**Record extracts**
◇ ◇ ◇ ◇ ◇ ◇ ◇

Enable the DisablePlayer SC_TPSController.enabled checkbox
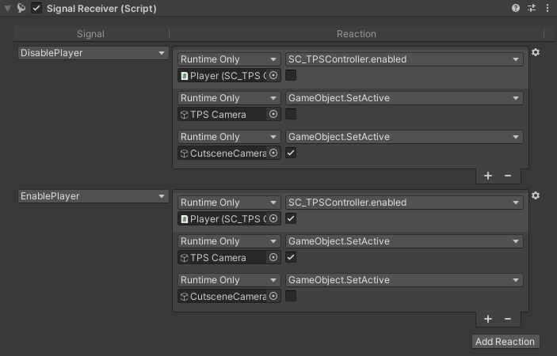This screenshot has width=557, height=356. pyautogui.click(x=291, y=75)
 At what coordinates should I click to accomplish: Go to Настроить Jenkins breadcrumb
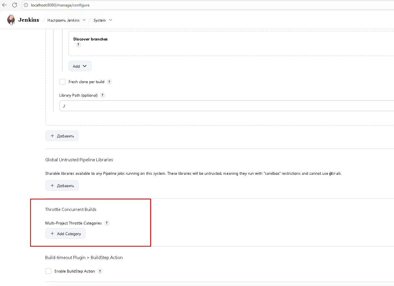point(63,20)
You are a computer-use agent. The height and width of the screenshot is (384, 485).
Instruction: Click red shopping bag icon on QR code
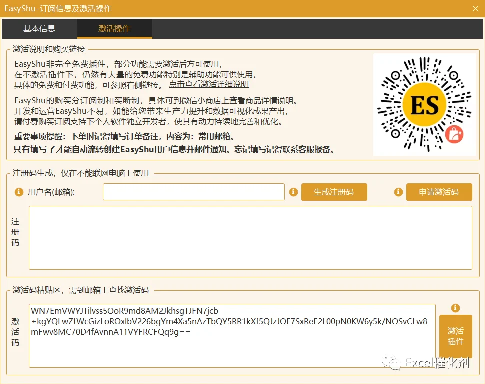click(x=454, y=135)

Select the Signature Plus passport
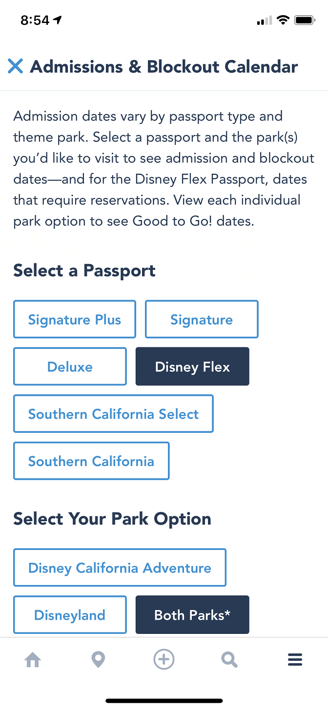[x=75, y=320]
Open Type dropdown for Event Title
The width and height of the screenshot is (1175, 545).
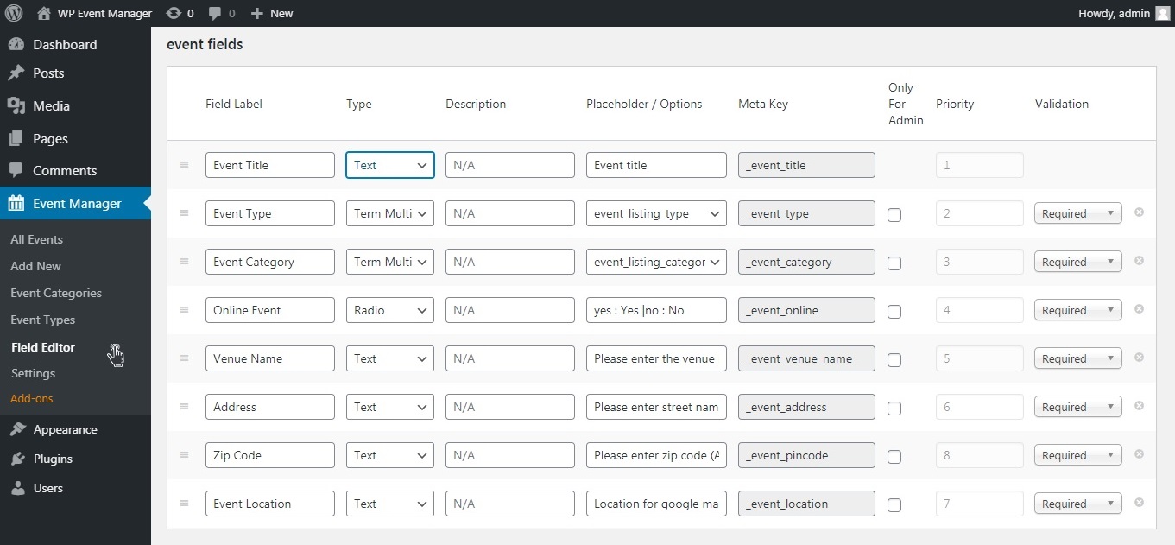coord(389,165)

◇ ◇ ◇ ◇ ◇ ◇ ◇

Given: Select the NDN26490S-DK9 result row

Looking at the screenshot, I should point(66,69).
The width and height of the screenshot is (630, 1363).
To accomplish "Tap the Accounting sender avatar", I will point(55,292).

◇ ◇ ◇ ◇ ◇ ◇ ◇

**Description of the task**
Going by the entries above, repeat exactly the lines that start at the line with "You are a computer-use" and go on through the line with "Open Type dropdown for Event Title". Pictures are not part of the copy.

**Output for this exercise**
You are a computer-use agent. The height and width of the screenshot is (384, 485).
Instruction: Click red shopping bag icon on QR code
click(x=454, y=135)

Select the Signature Plus passport
[x=75, y=320]
Open Type dropdown for Event Title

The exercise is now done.